La Fed a sans surprise maintenu son statu quo ce 21 septembre, et s’est, sans surprise, ménagé la possibilité de rajouter 25 points de base supplémentaires lors de sa prochaine réunion.

Powell a également déclaré :

« Nous sommes prêts à augmenter encore les taux si cela est approprié. Le FOMC n’a pas tranché sur le fait que le loyer de l’argent a atteint ou non un sommet. »

Les experts en politique monétaire ne le savent pas non plus, puisqu’au soir de ce 20 septembre, les probabilités d’une hausse ou d’une non-hausse de taux le 1er novembre prochain ressortaient à 50/50. Wall Street n’est pas plus avancé qu’au sortir de l’insipide symposium de Jackson Hole qui s’est tenu il y a quatre semaines, jour pour jour.

Deux prévisions

Les investisseurs se seraient donc livrés, en vain, durant ces semaines qui ont paru durer une éternité (tant on s’est ennuyé sur les marchés), à 1 000 exégèses sur la possibilité que la hausse du 26 juillet dernier ait pu être la dernière. En effet, dans ce cas, en partant du délai historique de temporisation, qui laisse prévoir l’amorce d’une décrue des taux entre six et neuf mois après la dernière hausse, le « pivot » de la Fed pouvait s’amorcer d’ici mars prochain.

Powell a tenté de faire voler en éclats ce scénario, en affirmant que les taux ne redescendront pas en dessous de 5% jusqu’à la fin de l’année 2024.

Cela permet tout de même d’envisager deux baisses de taux dans un an environ, pour revenir de 5,50 à 5%… mais cela repousse de six mois le fameux pivot, pourtant encore envisagé par beaucoup d’investisseurs dès la fin du premier trimestre 2024.

Données extraites d'une collection:

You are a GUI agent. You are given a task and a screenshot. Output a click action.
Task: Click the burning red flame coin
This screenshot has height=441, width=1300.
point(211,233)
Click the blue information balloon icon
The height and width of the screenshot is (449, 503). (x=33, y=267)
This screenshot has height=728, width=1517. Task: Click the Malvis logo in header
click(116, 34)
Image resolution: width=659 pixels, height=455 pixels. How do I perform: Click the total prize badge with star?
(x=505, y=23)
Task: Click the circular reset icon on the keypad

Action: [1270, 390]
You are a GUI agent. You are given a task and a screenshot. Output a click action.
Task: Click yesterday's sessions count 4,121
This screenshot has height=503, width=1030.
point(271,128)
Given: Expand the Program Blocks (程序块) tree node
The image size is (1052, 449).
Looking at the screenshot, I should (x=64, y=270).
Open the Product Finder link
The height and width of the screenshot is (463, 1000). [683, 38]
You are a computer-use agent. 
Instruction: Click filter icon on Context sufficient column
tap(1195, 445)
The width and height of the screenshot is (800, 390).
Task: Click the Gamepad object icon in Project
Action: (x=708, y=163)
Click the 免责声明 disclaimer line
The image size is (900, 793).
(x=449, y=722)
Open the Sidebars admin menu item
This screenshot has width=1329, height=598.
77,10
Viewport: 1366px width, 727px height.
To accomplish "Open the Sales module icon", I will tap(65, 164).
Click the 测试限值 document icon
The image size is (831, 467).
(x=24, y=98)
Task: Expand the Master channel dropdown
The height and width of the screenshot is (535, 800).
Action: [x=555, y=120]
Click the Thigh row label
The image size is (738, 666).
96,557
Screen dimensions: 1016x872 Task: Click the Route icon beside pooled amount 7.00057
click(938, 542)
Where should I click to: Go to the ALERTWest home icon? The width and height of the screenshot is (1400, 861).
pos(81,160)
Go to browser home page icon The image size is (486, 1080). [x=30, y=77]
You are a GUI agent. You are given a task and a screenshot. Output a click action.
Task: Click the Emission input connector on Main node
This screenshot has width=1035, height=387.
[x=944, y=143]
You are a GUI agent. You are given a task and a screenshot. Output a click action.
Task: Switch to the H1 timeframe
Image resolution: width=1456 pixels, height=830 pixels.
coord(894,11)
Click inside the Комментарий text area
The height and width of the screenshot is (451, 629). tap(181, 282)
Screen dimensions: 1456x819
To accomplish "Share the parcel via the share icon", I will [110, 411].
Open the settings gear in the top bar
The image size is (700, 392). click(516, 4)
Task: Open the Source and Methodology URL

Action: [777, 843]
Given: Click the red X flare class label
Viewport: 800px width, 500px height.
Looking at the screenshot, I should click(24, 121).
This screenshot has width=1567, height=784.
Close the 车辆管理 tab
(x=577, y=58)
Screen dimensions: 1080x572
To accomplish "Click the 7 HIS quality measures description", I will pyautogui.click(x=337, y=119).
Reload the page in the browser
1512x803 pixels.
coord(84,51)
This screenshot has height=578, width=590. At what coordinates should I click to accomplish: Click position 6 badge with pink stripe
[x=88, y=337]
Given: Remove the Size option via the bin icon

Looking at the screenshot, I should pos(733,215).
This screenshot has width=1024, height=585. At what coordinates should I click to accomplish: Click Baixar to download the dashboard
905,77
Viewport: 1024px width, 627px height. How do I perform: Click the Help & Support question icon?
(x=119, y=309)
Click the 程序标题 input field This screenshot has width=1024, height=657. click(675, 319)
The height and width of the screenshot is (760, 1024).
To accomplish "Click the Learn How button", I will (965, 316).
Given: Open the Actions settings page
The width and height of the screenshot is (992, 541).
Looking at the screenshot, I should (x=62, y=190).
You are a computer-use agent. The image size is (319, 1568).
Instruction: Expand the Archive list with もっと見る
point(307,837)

§ **Exercices proposés**:
1: Recopiez fidèlement les lignes du listing, depuis la ligne contenant « Given: Remove the » jusqu'à la dernière ligne du listing, celle-ci comprise.
2: Prolongez l'article sur la décision de la Fed à partir de l'endroit où il s'interrompt.
L'article et le listing n'ont aucun lien entre eux.

§ **Réponses par exercice**:
1:
Given: Remove the Size option via the bin icon

Looking at the screenshot, I should pos(733,215).
This screenshot has width=1024, height=585. At what coordinates should I click to accomplish: Click Baixar to download the dashboard
905,77
Viewport: 1024px width, 627px height. How do I perform: Click the Help & Support question icon?
(x=119, y=309)
Click the 程序标题 input field This screenshot has width=1024, height=657. click(675, 319)
The height and width of the screenshot is (760, 1024).
To accomplish "Click the Learn How button", I will (965, 316).
Given: Open the Actions settings page
The width and height of the screenshot is (992, 541).
Looking at the screenshot, I should (x=62, y=190).
You are a computer-use agent. The image size is (319, 1568).
Instruction: Expand the Archive list with もっと見る
point(307,837)

2:
La désillusion aurait pu ébranler Wall Street, mais le S&P 500 n’a pas lâché plus de 1,1%. Les investisseurs en question continuent de privilégier leur propre agenda. C’est logique, car, s’ils y renoncent, la note va être très salée pour l’Etat américain surendetté, pour les consommateurs étranglés par des conditions de crédit durablement inabordables, et pour les entreprises en difficulté dans l’incapacité de se refinancer.

Les stratèges de Wall Street ont préféré dépenser leur énergie mentale dans des exercices divinatoires, plutôt que de faire face au tyrannosaure dans la pièce : la dette fédérale totale des Etats-Unis vient de dépasser le cap des 33 000 Mds$.

Nouveaux records

Depuis la résolution de la « crise du plafond de la dette » début juin, les Etats-Unis ont ajouté 1 000 Mds$ chaque mois (33 Mds$ par jour) sur cette montagne de dette, et ils empilent déjà 600 Mds$ de plus en huit mois de 2023 qu’à l’issue de l’année 2022 tout entière.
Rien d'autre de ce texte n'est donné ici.